Polls suggest former Democratic Gov. Terry McAuliffe’s razor-thin lead against Republican former Carlyle Group co-CEO Glenn Youngkin has tightened with over 1.1 million votes already cast in the off-year gubernatorial election.
Here’s what election watchers should keep in mind:
The days of Election Night results may be over. The 45-day early- and absentee-voting period— no excuse needed— has proven popular among Virginians even as the pandemic ebbs. But because of mail delays and the expectation of a slim margin of victory for the winning candidate, it could take up to a week for the results to be announced.
The stakes for Democrats are high at a delicate moment. Virginia went blue in presidential voting in 2008 and hasn’t looked back since. But polls showing President Biden’s latest approval rating at 42% is lower than any other modern first-year president’s around the same time (except for Trump). A Republican victory could signal danger for Democrats in the midterms at a time when they’re already struggling to pass legislation with a slim majority in both Houses of Congress.
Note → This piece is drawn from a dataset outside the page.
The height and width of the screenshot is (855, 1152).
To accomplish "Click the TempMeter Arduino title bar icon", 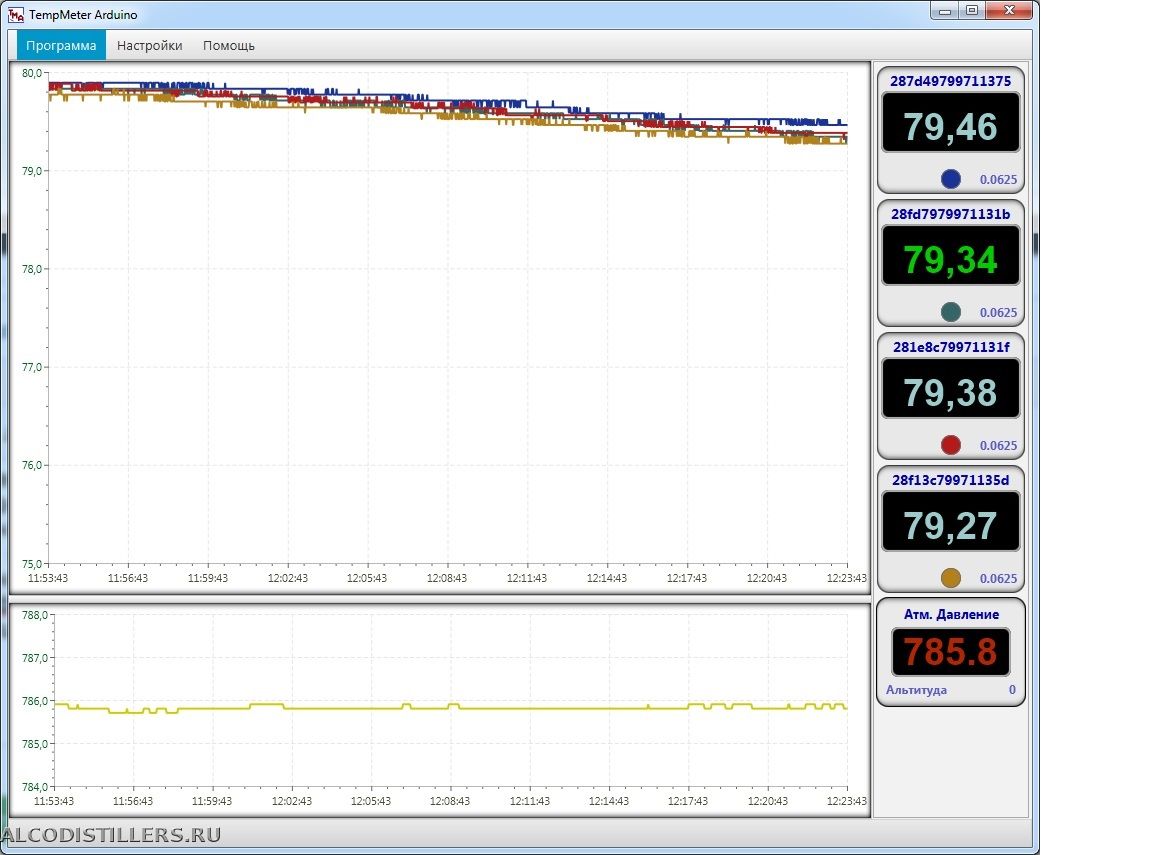I will [16, 15].
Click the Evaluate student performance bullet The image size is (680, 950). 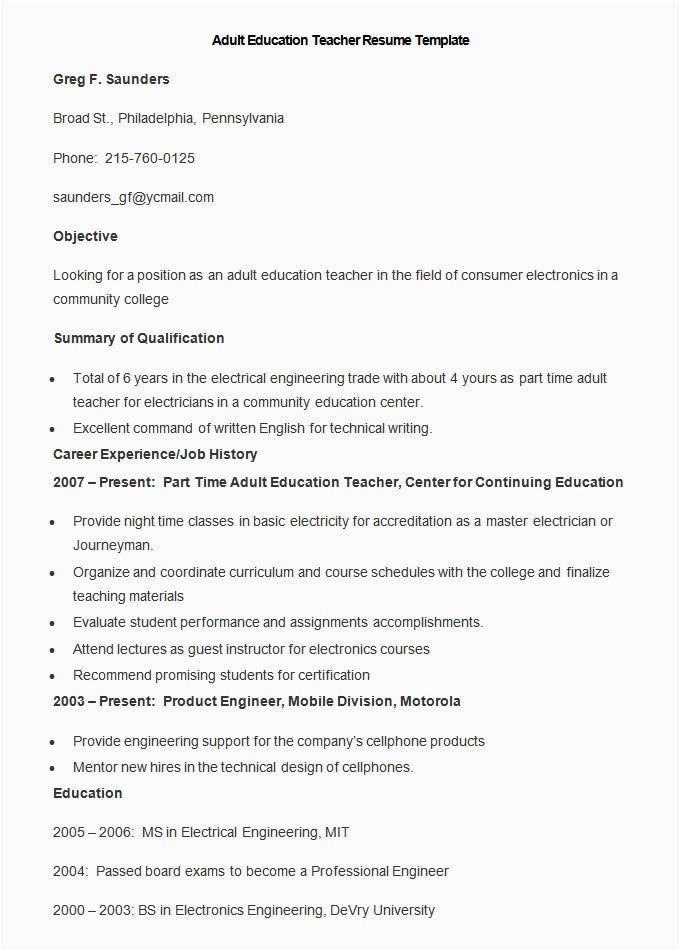click(x=277, y=622)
The outcome of the election could impact Hill negotiations. Progressives have softened their tone in the last 24 hours, possibly assuming a loss in Virginia will sour moderates on a big package and diminish their leverage. This explains their greater flexibility in the last day or so on vote scheduling and probably on substance as well. It’s still possible a package could come together later this week.
Whither the suburbs? Democrats’ growing strength in Virginia has come primarily in the populous Washington, D.C. suburbs, where voters have gradually drifted from the GOP in recent years. A strong showing for Youngkin in those areas could offer a template for Republicans nationally on how to win back suburban voters, especially women.